You can use the following tool to check the total size of a Git repository, as well as the size of individual files within the repository: git sizer.
- Under “Git Credentials”, select the credentials associated with the Git repository your project will use. If the repository is public, then you won’t need to enter any credentials.
- Under “Git Service Provider”, select your Git service provider.
- Click Create Project.
Code, Data, & Artifacts¶
In Domino, the Domino File System (DFS) is the traditional way of storing a project’s assets. DFS-based projects organize all of your project’s assets as either Data or Files. Git-based projects, however, organize your project’s assets as either Code, Data, or Artifacts.
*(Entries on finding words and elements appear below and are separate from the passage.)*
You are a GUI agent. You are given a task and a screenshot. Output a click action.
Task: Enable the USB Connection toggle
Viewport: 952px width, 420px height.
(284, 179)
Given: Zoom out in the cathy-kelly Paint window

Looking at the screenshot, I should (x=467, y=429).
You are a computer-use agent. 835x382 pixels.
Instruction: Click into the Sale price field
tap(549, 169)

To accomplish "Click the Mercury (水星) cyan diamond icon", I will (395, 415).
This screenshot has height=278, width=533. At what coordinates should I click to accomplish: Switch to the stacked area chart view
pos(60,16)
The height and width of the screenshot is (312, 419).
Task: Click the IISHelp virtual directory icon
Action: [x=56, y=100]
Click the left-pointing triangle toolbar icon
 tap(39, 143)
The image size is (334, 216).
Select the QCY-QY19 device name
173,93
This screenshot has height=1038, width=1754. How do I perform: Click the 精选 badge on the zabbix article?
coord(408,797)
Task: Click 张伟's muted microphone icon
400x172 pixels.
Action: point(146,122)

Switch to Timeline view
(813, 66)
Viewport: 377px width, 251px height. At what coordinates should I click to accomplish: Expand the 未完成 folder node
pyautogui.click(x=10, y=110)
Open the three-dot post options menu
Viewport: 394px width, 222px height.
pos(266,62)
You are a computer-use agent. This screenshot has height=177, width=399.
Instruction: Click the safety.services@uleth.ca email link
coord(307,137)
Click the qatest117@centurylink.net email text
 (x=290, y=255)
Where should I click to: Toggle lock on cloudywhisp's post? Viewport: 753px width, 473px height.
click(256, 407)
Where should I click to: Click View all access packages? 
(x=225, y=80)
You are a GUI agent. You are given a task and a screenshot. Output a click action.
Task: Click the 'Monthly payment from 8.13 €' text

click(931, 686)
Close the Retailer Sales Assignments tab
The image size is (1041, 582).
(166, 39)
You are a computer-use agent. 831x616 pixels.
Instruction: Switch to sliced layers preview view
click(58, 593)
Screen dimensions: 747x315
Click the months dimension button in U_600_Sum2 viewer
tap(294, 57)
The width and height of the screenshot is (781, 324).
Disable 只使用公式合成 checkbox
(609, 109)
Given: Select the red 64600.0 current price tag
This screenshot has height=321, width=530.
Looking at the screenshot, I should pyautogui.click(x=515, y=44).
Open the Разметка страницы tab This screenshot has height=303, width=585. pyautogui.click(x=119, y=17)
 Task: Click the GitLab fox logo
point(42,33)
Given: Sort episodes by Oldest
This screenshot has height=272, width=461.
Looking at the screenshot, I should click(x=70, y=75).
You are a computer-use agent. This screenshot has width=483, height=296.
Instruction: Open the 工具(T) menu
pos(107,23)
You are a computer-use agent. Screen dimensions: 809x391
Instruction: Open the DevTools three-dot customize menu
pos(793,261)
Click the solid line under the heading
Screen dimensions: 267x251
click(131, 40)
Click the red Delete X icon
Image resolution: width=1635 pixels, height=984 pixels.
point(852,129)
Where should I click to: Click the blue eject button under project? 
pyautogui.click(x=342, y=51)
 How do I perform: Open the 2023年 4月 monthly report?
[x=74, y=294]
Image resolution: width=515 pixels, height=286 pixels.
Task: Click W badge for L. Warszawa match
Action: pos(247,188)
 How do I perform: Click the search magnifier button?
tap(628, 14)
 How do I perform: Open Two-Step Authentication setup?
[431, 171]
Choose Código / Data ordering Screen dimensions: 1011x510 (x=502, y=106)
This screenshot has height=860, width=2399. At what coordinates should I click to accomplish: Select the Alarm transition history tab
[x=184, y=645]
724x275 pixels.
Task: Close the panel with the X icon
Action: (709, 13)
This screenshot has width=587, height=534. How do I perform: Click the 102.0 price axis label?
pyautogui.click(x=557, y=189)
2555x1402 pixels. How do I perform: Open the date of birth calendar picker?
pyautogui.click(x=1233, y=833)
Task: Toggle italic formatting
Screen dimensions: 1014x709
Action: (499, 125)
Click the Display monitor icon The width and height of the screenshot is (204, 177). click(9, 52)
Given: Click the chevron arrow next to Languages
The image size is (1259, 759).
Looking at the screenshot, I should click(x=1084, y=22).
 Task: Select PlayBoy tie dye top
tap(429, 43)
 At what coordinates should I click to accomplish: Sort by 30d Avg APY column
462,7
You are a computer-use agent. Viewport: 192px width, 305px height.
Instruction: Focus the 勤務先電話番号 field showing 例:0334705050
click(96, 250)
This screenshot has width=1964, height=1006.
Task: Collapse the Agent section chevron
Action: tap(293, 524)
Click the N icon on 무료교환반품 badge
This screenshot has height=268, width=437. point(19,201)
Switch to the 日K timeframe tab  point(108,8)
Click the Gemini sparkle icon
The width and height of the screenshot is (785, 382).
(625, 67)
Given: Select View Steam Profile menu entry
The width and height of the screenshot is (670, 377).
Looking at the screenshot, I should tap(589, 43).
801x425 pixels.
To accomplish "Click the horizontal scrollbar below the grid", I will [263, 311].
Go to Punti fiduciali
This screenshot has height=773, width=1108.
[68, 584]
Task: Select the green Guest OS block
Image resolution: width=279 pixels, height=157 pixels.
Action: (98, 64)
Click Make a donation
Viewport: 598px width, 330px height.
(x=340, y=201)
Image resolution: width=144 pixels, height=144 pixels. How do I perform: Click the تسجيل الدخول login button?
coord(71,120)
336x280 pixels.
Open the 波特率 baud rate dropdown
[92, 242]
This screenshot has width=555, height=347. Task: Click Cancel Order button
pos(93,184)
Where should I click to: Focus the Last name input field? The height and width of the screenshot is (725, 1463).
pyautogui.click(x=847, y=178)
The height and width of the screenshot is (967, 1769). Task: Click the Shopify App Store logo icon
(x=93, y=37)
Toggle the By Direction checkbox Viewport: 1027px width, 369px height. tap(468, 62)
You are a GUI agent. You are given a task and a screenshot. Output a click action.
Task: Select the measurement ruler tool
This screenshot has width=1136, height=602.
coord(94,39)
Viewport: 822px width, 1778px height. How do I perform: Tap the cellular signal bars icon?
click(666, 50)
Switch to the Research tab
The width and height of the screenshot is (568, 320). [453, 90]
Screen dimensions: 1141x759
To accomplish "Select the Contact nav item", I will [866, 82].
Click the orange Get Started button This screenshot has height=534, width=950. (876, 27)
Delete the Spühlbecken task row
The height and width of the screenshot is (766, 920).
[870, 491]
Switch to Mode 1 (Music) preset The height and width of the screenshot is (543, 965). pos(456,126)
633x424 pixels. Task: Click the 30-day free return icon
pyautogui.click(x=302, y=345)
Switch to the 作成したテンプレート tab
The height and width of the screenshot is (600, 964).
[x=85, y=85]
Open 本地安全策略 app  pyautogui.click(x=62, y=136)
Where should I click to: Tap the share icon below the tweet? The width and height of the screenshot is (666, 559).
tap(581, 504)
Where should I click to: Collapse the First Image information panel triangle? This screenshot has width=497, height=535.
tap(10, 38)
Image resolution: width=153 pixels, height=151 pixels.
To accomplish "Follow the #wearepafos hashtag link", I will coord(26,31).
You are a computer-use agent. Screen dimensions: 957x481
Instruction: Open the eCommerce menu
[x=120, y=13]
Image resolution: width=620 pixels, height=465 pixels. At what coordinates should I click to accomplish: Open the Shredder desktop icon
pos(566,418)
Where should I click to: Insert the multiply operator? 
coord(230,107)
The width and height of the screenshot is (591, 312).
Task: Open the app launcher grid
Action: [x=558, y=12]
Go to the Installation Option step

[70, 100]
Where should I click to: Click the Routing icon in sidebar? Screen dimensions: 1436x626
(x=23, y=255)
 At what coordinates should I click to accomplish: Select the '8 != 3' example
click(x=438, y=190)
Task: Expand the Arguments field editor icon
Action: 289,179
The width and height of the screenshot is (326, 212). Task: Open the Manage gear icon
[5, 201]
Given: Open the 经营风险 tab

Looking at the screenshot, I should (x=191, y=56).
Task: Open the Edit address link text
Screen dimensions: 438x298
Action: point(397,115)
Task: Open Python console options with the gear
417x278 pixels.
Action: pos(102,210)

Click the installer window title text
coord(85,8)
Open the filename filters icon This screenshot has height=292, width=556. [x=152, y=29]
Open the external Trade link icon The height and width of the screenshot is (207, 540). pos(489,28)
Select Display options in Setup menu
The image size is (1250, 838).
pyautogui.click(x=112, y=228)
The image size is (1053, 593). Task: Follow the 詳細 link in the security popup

Code – This section of your Git-based project organizes and lists all of the Git-based repos used to store your project’s code, as well as any additional imported repositories. Files within any of these repositories can be accessed from within a Domino workspace. The common Git workflows, like committing, pushing, pulling, and more, are available to you when interacting with your code from within a Domino workspace. In addition, the default working directory for your code will be /mnt/code. For more information, see Using Git in your workspace.
Data – Similar to DFS projects, this section of your Git-based project organizes and lists all data sources used in your project, including Domino datasets, external data volumes, and dataset scratch spaces. For more information on how to use data with your project, please refer to the Domino datasets documentation.
Artifacts – Git-based projects introduce “Artifacts”. Artifacts are typically results or products from your research and analysis, like plots, charts, serialized models, and more. You can organize these outputs in this section, as well as import artifacts from other projects.
If you run a Job in a Git-based project, only artifacts will be automatically synced and saved to the Domino File System (DFS). Code, on the other hand, will not be automatically synced / pushed to the Git repo being used for the Git-based project. This is intentional and intended to support the “Code”, “Data”, and “Artifacts” workflow. To learn more, see running jobs.
Working with artifacts in your workspace¶
All files in Artifacts are saved exclusively to the Domino File System (DFS). If you do not want to save a particular asset to the Domino File System, we recommend that you do not save it as an artifact. To learn more, see Syncing your work to Domino.
Artifacts are results from your research, like plots, charts, serialized models, and more. In Domino, you can save these results in the Artifacts section of your project.
Saving artifacts and pushing changes
- Click on the File Changes option in the sidebar of your workspace.
- Under “Artifacts”, view changes by expanding “File Changes”.
- Enter a commit message.
- Click Sync to Domino. Domino will save your artifacts to the Domino File System (DFS).
To pull the latest artifacts (from the Domino File System) into your workspace:
- Click the File Changes option in the sidebar menu of your workspace.
- Under the “Artifacts” section, click Pull. Domino will pull the latest changes into your workspace.